Prior to President Xi’s statement the Ministry of Commerce called for more support from Sinosure for SMEs to pay out on short term insurance coverage of exporters, and particularly to increase risk tolerance and lower fees and premiums on insurance for smaller exporters. With the President’s explicit mention of support, no doubt a spotlight will be shone on it.
On 13 February, Daniel Zhang, CEO of Alibaba, China’s biggest listed company, said that Covid-19 was potentially a black swan event (Nassim Taleb’s phrase describing catastrophic events so unlikely they cannot be foreseen). However it is designated, the impact is certainly sudden and unexpected, and global stock markets are being tested, not least by Covid-19 spreading beyond China, in particular to South Korea and Italy (and to other countries whose health systems are less able to stop the virus).
How should export credit agencies respond? “It’s very difficult to do something specific around Covid-19 outside of highlighting the risks from a country risk point of view,” one European ECA spokesperson told TXF off the record. “Unless risk appetites change for exports to China itself, we won’t see the knock on effects in our export business immediately.” Covering imports from China and re-exports is another matter.
Most export finance business is slow and longer term.
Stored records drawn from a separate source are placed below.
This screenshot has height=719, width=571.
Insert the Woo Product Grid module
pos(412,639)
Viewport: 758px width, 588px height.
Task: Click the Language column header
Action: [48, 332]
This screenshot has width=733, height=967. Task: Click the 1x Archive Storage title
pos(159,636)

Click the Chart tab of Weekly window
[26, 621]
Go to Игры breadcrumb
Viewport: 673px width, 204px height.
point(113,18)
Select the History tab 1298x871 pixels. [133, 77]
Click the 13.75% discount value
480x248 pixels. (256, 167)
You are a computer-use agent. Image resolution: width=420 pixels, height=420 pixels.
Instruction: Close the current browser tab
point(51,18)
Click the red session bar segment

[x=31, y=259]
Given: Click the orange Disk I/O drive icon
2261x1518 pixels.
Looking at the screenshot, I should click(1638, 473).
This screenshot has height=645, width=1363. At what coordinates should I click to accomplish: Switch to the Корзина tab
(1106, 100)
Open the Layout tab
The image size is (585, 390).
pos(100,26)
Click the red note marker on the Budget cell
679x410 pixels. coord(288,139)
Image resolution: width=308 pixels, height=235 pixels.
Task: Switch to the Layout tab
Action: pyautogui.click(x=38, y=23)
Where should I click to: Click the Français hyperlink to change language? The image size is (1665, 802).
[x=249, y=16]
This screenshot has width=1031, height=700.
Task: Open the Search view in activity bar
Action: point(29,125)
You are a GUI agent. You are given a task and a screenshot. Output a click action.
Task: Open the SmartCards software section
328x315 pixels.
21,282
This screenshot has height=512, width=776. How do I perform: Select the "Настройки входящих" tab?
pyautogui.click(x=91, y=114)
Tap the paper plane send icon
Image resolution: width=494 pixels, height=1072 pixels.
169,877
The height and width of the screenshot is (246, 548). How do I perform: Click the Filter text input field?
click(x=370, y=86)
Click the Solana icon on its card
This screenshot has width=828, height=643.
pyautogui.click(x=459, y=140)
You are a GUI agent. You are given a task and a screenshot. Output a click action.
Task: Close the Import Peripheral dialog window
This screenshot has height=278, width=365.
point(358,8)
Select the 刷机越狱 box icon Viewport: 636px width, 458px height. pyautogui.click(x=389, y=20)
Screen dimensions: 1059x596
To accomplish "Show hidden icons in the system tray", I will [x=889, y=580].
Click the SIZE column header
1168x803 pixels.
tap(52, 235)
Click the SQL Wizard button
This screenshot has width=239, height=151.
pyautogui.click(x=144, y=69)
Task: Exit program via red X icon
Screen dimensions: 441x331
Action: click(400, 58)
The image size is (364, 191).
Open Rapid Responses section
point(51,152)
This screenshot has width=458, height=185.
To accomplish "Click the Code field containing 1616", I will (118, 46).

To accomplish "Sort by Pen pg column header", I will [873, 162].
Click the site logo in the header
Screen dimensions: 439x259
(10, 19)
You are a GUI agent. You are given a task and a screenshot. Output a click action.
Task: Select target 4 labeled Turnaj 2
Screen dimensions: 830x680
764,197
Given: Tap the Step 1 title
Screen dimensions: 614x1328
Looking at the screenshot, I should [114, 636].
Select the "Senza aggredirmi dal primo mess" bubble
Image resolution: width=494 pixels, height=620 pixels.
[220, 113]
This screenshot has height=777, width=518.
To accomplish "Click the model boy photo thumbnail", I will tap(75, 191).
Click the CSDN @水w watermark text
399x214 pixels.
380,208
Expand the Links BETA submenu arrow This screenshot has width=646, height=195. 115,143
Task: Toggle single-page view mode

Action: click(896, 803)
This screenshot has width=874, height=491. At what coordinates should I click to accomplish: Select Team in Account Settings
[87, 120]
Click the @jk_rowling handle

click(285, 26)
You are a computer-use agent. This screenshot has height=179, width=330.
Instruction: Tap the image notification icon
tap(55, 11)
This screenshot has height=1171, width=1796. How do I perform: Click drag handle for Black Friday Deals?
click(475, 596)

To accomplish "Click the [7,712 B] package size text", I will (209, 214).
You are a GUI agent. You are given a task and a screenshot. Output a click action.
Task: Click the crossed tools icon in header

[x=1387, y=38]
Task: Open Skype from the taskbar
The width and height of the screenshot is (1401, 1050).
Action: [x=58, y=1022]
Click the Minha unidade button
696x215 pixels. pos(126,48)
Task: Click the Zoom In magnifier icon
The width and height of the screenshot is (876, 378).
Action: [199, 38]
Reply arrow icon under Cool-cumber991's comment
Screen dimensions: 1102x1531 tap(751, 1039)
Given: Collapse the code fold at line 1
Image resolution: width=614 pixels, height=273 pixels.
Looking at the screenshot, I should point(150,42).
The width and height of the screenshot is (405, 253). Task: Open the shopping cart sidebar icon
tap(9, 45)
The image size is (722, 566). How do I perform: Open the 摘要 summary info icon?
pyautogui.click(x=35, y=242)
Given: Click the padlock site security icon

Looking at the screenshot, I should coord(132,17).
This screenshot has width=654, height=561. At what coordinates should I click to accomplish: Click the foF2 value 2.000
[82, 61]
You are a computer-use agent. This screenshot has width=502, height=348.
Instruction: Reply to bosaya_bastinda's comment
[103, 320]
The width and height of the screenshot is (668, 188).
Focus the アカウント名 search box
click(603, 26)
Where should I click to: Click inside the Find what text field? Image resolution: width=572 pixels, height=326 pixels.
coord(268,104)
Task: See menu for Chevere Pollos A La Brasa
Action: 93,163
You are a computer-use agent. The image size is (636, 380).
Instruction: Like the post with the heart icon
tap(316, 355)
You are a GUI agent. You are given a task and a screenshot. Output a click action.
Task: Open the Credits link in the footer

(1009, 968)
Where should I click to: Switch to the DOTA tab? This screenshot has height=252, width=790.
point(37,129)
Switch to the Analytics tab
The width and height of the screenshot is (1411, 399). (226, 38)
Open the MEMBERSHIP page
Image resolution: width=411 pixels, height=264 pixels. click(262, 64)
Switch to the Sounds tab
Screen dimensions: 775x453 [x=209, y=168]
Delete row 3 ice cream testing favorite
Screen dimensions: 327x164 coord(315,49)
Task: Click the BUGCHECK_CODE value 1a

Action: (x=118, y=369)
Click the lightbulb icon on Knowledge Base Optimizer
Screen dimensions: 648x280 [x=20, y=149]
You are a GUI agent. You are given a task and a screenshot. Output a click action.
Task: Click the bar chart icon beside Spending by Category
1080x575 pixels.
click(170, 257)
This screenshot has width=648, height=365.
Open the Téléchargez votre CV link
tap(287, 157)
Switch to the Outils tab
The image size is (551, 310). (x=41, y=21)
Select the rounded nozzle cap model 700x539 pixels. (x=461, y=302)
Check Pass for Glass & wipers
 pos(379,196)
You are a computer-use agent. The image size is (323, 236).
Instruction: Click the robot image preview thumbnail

Finland’s ECA, Finnvera is heavily exposed to cruise ships. The CEO, Pauli Heikkila, plays down the longer term impacts on the sector of the Covid-19 outbreak. “It is definitely having an impact at the moment because nobody yet knows the extent and there are still cruise ships trapped in quarantine or unable to dock, and trips are being cancelled,” he tells TXF. “However, while it will have an impact, it’s important to note that there have been many events that have happened in recent years that have impacted the cruise industry, from bird flu, swine flu, Sars, through to the grounding off Italy of the Costa Concordia, and every time some journalists will say that it’s the end of the industry as we know it. It is impossible to know, and we’ll have a better view by the summer, but I still think the sector will continue to have the potential to grow, particularly in Asia.”
For most companies, however, and for their banks, the questions are the small links in some very long supply chains. And the strongest chain is no stronger than the weakest link. The phrase, ‘Think Global, Act Local’, is often invoked for discussions of the environment, but it should be too for the current crisis and our response.